Methods: We performed a scoping review of studies reporting on pharmacist-facilitated MRs in Nordic primary care settings. Medline, Embase, CINAHL and Web of Science were searched on 24 January 2024. We used Arksey and O'Mally's framework for scoping studies and applied an adapted version of the Template for Intervention Description and Replication (TIDieR) checklist to evaluate intervention reporting. The Pharmaceutical Care Network Europe (PCNE) classification of MR levels was used to identify the components of different MRs.

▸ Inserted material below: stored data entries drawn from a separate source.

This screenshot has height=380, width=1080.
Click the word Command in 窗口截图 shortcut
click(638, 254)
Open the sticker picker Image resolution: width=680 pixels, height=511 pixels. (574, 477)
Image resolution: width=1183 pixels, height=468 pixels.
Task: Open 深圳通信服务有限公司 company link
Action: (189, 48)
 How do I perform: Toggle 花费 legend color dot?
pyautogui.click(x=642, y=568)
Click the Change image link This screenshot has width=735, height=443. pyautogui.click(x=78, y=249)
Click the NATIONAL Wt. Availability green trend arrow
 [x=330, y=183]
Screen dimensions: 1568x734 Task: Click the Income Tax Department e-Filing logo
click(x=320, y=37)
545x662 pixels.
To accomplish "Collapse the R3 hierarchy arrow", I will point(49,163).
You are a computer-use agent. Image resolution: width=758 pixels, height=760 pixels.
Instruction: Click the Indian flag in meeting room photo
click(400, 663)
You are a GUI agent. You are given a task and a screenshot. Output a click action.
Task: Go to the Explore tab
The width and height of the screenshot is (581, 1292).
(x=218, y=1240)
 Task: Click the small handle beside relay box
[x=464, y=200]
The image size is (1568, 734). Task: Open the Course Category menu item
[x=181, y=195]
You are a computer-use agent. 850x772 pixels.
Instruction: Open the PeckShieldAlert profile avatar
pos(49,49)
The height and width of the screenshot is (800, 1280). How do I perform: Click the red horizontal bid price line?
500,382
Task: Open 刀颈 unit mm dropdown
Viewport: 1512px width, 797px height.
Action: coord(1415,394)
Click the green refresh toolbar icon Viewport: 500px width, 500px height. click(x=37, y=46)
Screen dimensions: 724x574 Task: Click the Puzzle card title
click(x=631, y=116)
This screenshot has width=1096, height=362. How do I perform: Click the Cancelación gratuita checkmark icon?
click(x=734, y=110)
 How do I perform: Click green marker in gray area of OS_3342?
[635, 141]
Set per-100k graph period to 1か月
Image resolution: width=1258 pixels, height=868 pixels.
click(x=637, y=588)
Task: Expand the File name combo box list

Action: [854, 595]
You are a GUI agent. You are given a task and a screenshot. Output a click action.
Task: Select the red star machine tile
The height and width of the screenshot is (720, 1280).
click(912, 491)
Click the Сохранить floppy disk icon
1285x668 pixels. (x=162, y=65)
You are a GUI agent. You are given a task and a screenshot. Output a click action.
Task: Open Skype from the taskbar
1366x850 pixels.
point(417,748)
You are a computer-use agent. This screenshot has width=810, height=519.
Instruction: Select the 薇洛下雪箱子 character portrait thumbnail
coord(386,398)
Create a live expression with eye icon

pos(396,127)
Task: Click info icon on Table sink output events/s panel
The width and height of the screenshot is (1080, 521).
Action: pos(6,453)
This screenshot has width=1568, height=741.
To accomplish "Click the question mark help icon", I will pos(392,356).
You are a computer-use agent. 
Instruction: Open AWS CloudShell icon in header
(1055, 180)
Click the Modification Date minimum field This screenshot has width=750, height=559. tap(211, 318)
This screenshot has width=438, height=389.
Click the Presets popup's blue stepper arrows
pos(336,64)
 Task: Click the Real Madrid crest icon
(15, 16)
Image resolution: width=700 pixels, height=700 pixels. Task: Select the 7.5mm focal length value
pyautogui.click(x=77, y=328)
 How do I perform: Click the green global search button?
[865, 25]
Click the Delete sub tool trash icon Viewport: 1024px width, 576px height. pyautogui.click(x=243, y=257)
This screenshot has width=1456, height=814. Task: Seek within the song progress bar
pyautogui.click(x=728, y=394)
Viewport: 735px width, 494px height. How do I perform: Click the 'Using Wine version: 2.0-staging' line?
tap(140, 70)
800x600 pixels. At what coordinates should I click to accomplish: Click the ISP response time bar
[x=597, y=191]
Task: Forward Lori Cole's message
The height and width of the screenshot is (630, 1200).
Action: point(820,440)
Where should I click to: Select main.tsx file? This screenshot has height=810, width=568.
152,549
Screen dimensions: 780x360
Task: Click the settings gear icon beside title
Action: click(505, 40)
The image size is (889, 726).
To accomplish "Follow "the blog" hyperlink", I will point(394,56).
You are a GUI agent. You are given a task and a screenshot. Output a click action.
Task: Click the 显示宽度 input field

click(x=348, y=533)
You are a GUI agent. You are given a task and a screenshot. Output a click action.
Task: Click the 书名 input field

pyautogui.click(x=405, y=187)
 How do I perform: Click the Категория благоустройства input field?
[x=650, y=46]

Results: Sixteen studies were included in this scoping review. The studies were conducted in Sweden (n = 7), Norway (n = 6), Finland (n = 2) and Denmark (n = 1). Information on the participating pharmacists' expertise, qualifications and training was fully reported in only two studies. Twelve studies did not provide any information related to intervention cost, dose or duration, making it challenging to estimate the economic impact of the intervention. Only one study made an evaluation of intervention fidelity. Conversely, 15 studies lacked information on this topic which can lead to inaccurate conclusions about the program's effectiveness.

Conclusion: The studies included in this scoping review do not provide sufficient MR information for intervention replication. We recommend that pharmacy trials use reporting checklists to increase the replicability and transferability of effective interventions.

Keywords: Medication review; Nordic; TIDieR; implementation; pharmacists; primary care.